Previous topic | Next topic
Author Message
PostPosted: Wed Oct 17, 2012 1:13 pm 
Hi,
Thanks for allowing GREAT to be invoked via command line.
I am finding that when I run a job without a background file, the time taken is far less than when I use a background. Is this expected behaviour?

More worryingly, when I *don't* use a bg file, the results file ('batch' mode, generating tsv) is ~2-3M in size. But when I do use a bg file, the tsv is ~99Mb ! I ran a test where I tried both using the same foreground, and opened the resulting tsv file in Excel. Pvalues are different suggesting that background information is changing the ORA results. But why is the file so large? Any way I can make it smaller?

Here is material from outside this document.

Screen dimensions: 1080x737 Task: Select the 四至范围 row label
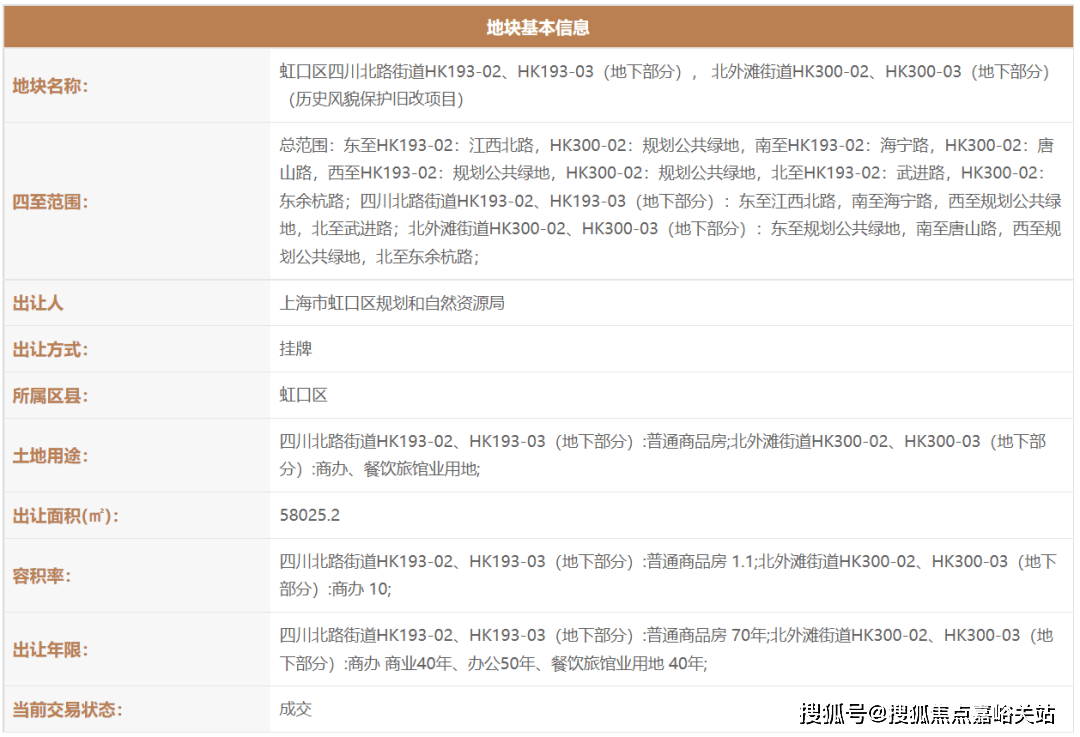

Here is the command I use with background file (printed in R):
[1] "wget -O STEM2GREAT_tmp/10K/STEMoutput/GREAT_output//Liver_10K_121016_3PM_150_2_profile120.mm9.GREATresults.tsv \"http://bejerano.stanford.edu/great/public/cgi-bin/greatStart.php?outputType=batch&requestSpecies=mm9&requestName=Example+Data&requestSender=Pai+S&requestURL=<baseUrldeleted>Liver_10K_121016_3PM_150_2_profile120.mm9&bgURL=<baseUrldeleted>Liver_10K_121016_3PM_150_2_ALLPROBES.mm9\""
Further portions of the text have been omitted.